一週間リンゴを食べさせたせいかもしれない。鳥は本当に用心深いことを知った。

日曜の午後に行った果物屋さんには、傷もののリンゴとか他の果物も安く売っている。
食べりゃ同じなんですがねと中年のオヤジはいう。
人間と同じで見た目で判断しちゃいけないんですよね、店の前を毎日通る見栄えのいい娘さんは何故か独身ばかりですよといった(?)見栄えと性格は違うからなと私は応えた。

家に帰り、ノートを開いて「女の愛」についてを探し出した。
イタリアの女性は気性で愛す。
スペインの女性は快楽で、ドイツの女性は官能で、ロシアの女性は堕落して、東洋の女性は習慣で、フィンランドの女性は義務で、イギリスの女性は本能で、アメリカの女性は打算で、フランスの女性は心で愛す、とメモ書きしてあった。

女性の傷を愛す国はいない。女性の心の傷は美しい。
見た目は小鳥のようだが、小鳥のようには用心深くなく、まさかのことを経験してしまう。最も最近では男の方が用心深くなりすぎというか、フラレたくない、傷つきたくないと消極的らしい。
♪〜星はなんでも知っている ゆうべあの娘が泣いたのも…。

二月五日(木)NHK「地球いちばん」に私の大好きな「ルー大柴」さんがアラスカのオーロラを見る旅人になっていたのでそれを見た。
星とトゥギャザーしたいといっていた。スタッフから今の気分を「五・七・五」で表現して下さいなんていわれたら、「やぶからスティックじゃないの」といった。天には、星、星、星の海、息を飲み込んだままあの世にいってしまいそうな、オーロラ、オーロラ、オーローラーだ。
星の数ほどあの娘が泣いた訳を知っているのだろう。
オーロラは地球上で傷ついた女性の心が集ってできたのかもしれない。

先週末、傷ついた人が身の上の相談に来た。
メソメソすんなこの本でも読めといって、私の書いた本を渡した。
パラパラとめくりながらまた来ますといって帰っていった。
多分私の本では何の役にも立たないだろう。オ〜イ、友だちに本を買ってもらってくれな、と声をかけた。結局“セコ”なのであった。買うことはない、売るほど持っているから。

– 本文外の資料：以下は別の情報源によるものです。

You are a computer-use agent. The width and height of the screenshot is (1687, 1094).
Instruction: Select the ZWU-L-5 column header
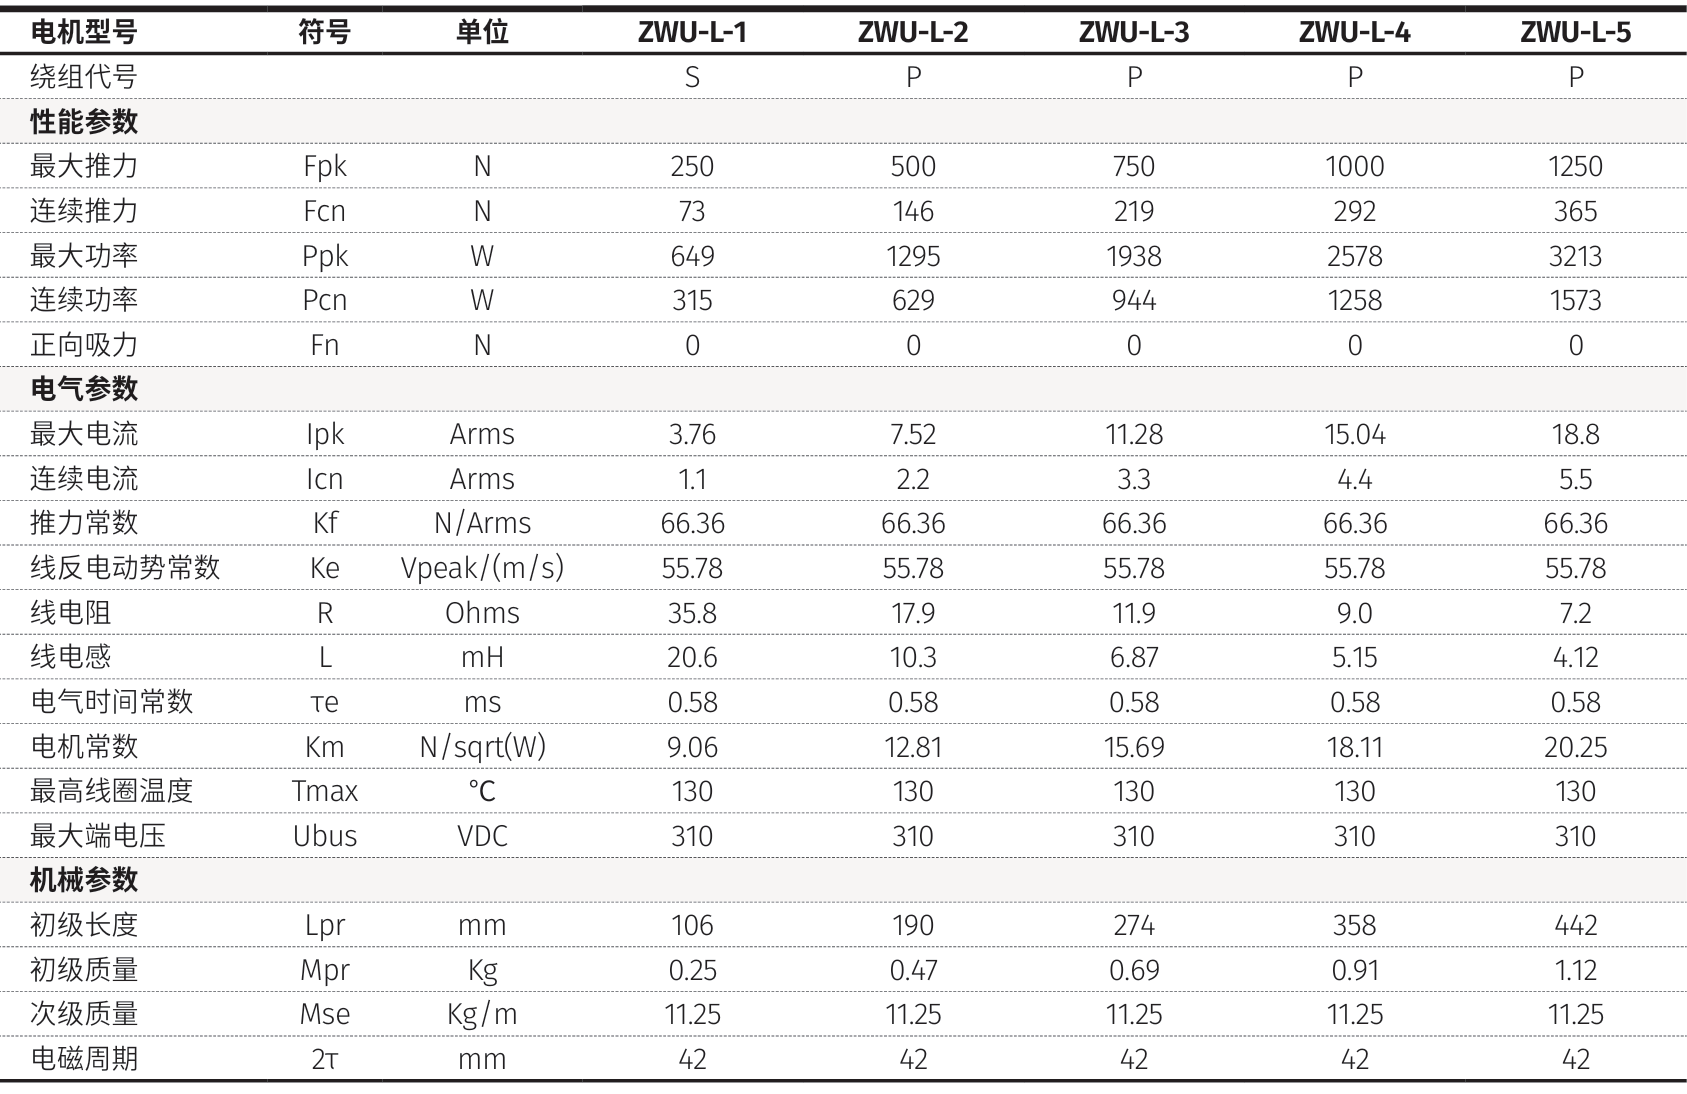[x=1575, y=32]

二月十六日〜二十三日までの一週間、本のポスター三点を渋谷駅南口に貼り出す。
後輩二人がいいデザインといいコピーを書いてくれた。
新良太さんがいい写真を撮ってくれた。
キービジュアルは、世界チャンピオンの中のチャンピオン「内山高志」さん、赤坂のサロンの「ママ」さん、それとオーロラとトゥギャザーした「ルー大柴」さんだ。

お世話になった広告代理店の社長やみなさんのご協力に感謝御礼なのです。
ちなみにヤクザ者は“傷”をつけることを、“ズキ”を入れるという。または“ハスル”という。